Join historian and local author Michael Neiberg for a live-stream discussion on his new work, When France Fell: The Vichy Crisis and the Fate of the Anglo-American Alliance. Neiberg will be in conversation with historian James Holland. This event is free and open to the public, with registration.

About the Book:

Shocked by the fall of France in 1940, panicked US leaders rushed to back the Vichy government―a fateful decision that nearly destroyed the Anglo–American alliance.

According to US Secretary of War Henry Stimson, the “most shocking single event” of World War II was not the Japanese attack on Pearl Harbor, but rather the fall of France in spring 1940. Michael Neiberg offers a dramatic history of the American response―a policy marked by panic and moral ineptitude, which placed the United States in league with fascism and nearly ruined the alliance with Britain.

The successful Nazi invasion of France destabilized American planners’ strategic assumptions. At home, the result was huge increases in defense spending, the advent of peacetime military conscription, and domestic spying to weed out potential fifth columnists. Abroad, the United States decided to work with Vichy France despite its pro-Nazi tendencies. The US–Vichy partnership, intended to buy time and temper the flames of war in Europe, severely strained Anglo–American relations. American leaders naively believed that they could woo men like Philippe Pétain, preventing France from becoming a formal German ally. The British, however, understood that Vichy was subservient to Nazi Germany and instead supported resistance figures such as Charles de Gaulle. After the war, the choice to back Vichy tainted US–French relations for decades.

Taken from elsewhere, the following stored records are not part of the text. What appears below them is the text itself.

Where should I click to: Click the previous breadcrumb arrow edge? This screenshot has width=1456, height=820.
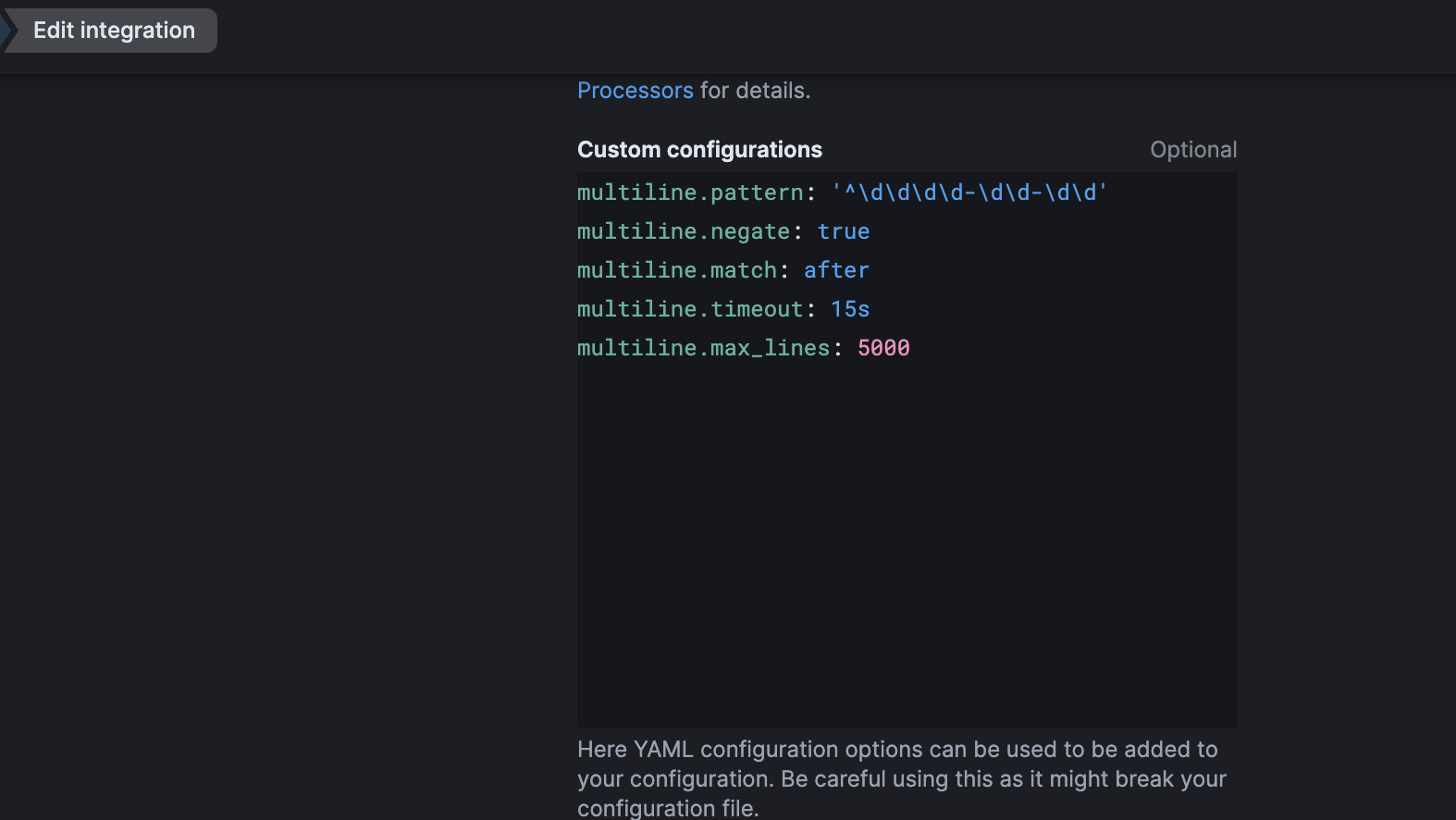pos(6,31)
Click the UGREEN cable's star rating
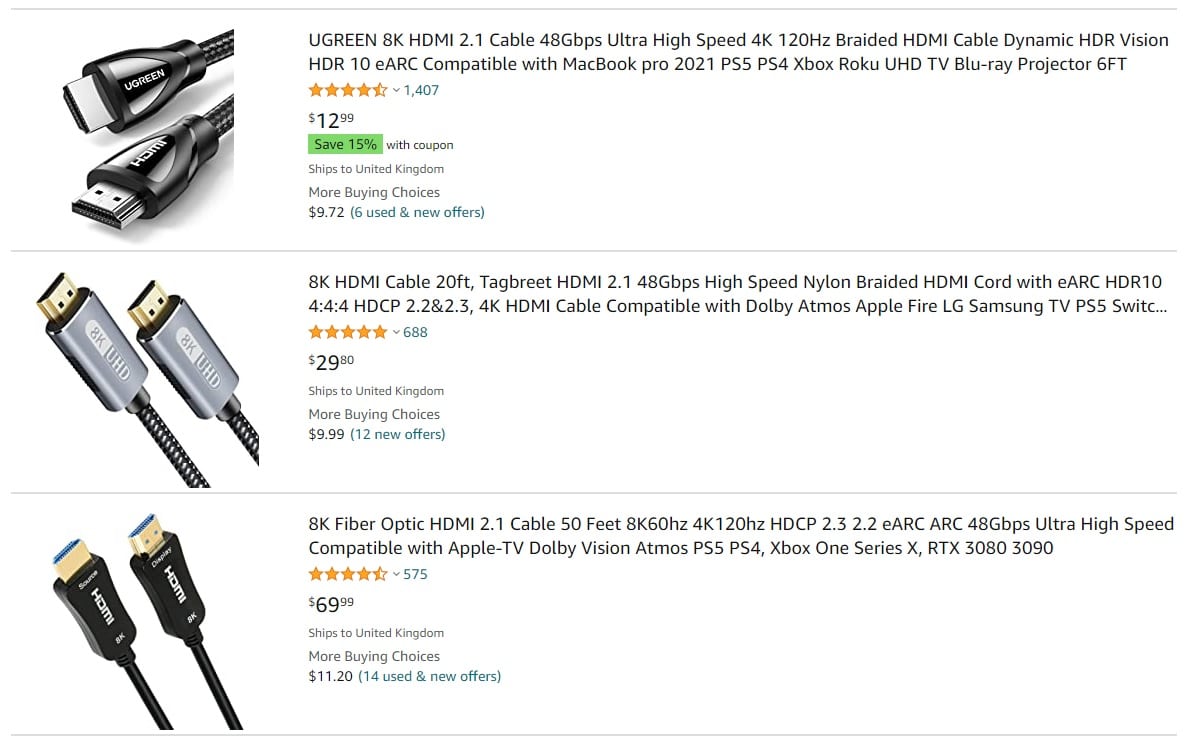The width and height of the screenshot is (1194, 742). click(x=348, y=89)
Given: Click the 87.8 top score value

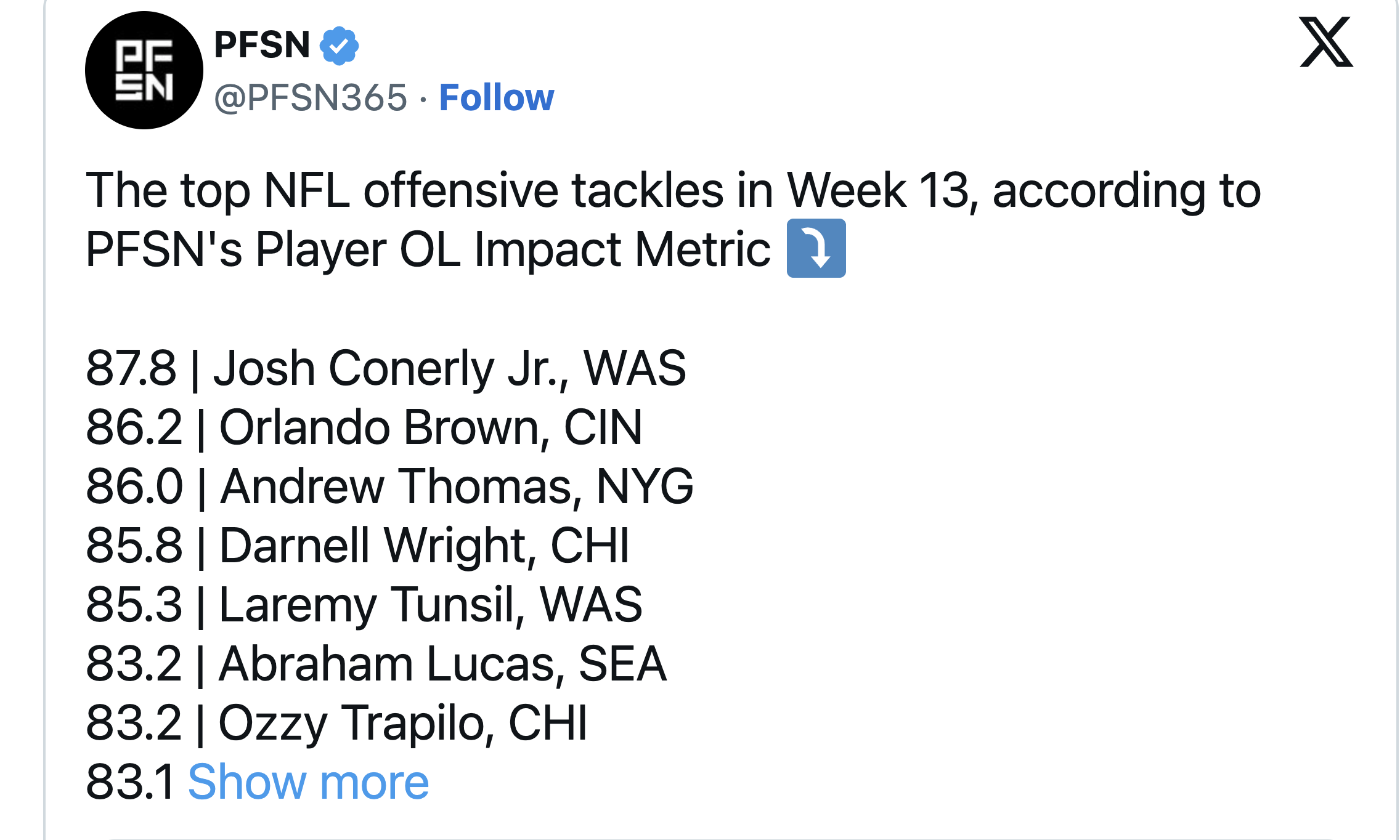Looking at the screenshot, I should coord(131,368).
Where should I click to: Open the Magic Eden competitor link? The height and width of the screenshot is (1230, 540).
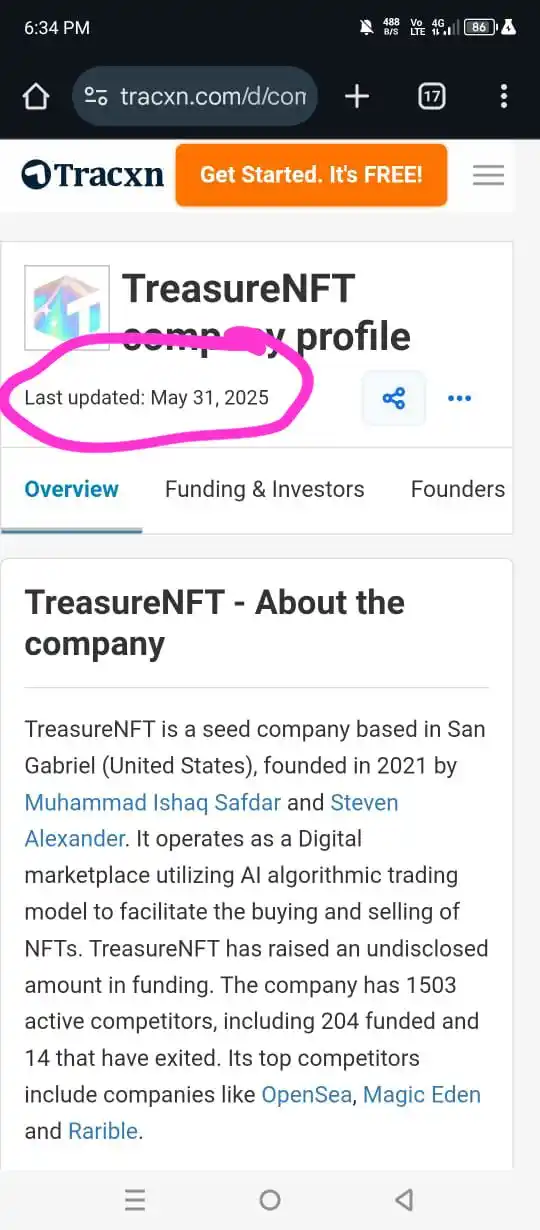[422, 1095]

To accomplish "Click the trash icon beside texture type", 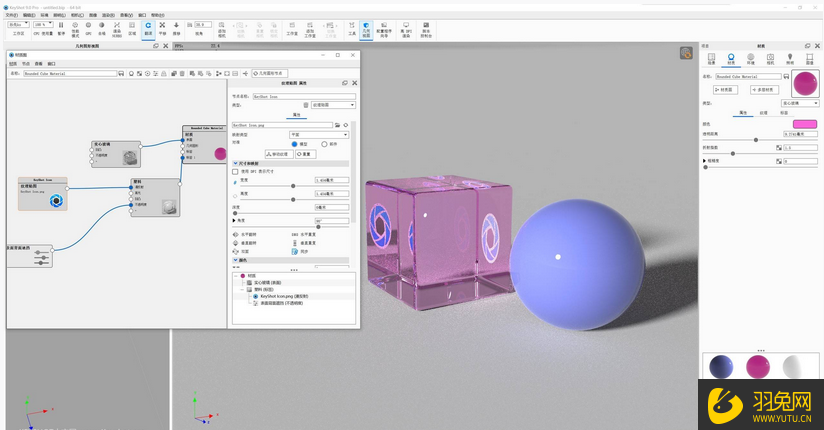I will [306, 104].
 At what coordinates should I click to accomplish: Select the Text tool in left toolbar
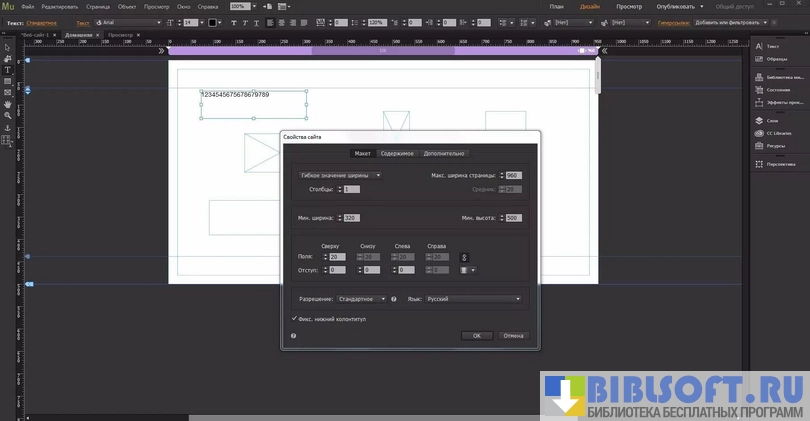pyautogui.click(x=7, y=70)

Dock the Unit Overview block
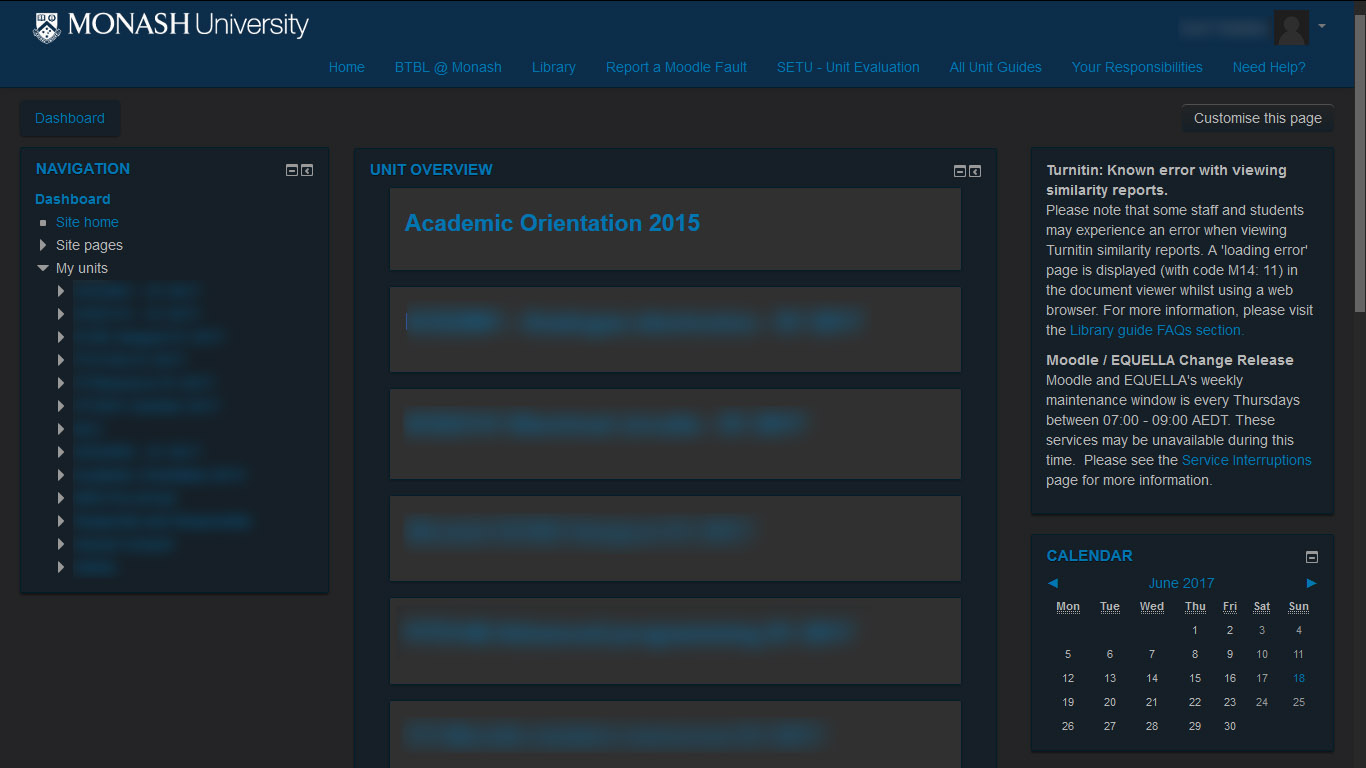(975, 171)
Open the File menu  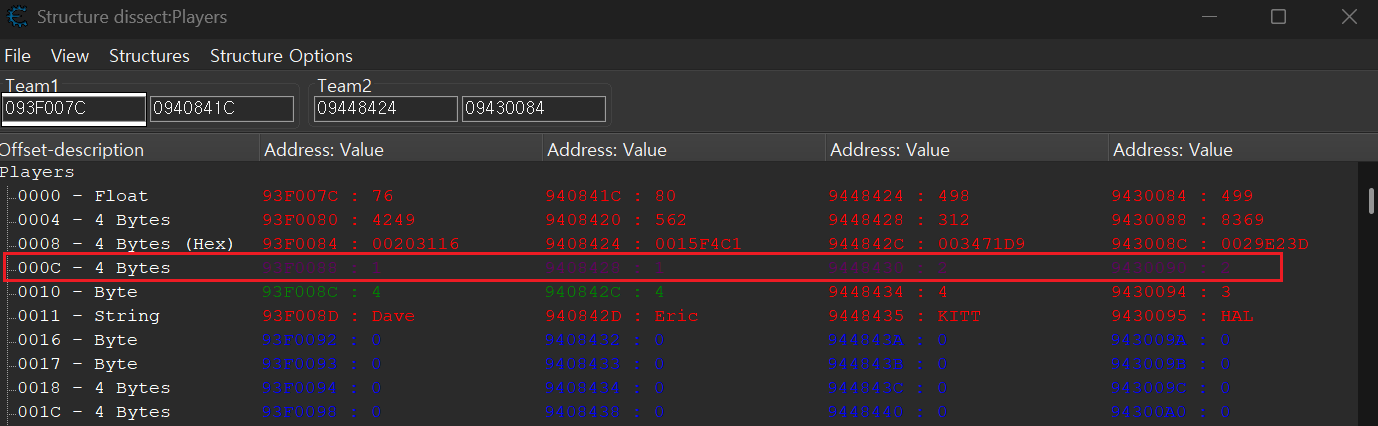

Our collective memory of World War II as a period of American strength overlooks the desperation and faulty decision making that drove US policy from 1940 to 1943. Tracing the key diplomatic and strategic moves of these formative years, When France Fell gives us a more nuanced and complete understanding of the war and of the global position the United States would occupy afterward.

About the Authors:

Michael S. Neiberg is the award-winning author of Potsdam: The End of World War II and the Remaking of Europe, Fighting the Great War, and Dance of the Furies: Europe and the Outbreak of World War I, among other books. He is Professor of History and the inaugural Chair of War Studies at the US Army War College.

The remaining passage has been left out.